- **TASK BRIEF**:
Copy out again, unchanged, the listing below from the line that has "Follow the AD Recycle Bin link" through the line that has "Screen dimensions: 1400x841".

- **SOURCE DATA**:
☆ ☆ ☆ ☆

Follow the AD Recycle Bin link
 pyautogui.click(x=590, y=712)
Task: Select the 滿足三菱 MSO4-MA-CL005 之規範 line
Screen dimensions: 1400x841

☆ ☆ ☆ ☆

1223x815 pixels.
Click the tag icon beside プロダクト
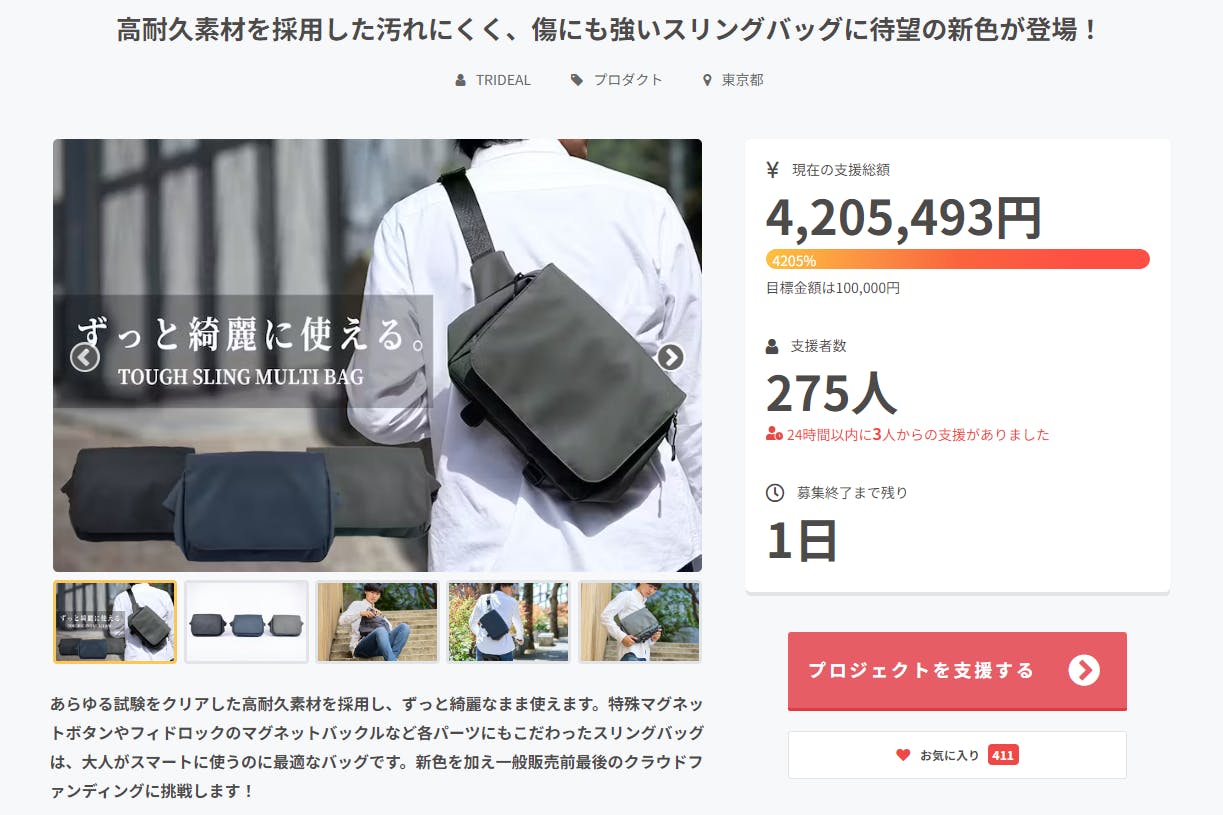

☆ ☆ ☆ ☆

- **REPLY**:
Follow the AD Recycle Bin link
 pyautogui.click(x=590, y=712)
Task: Select the 滿足三菱 MSO4-MA-CL005 之規範 line
Screen dimensions: 1400x841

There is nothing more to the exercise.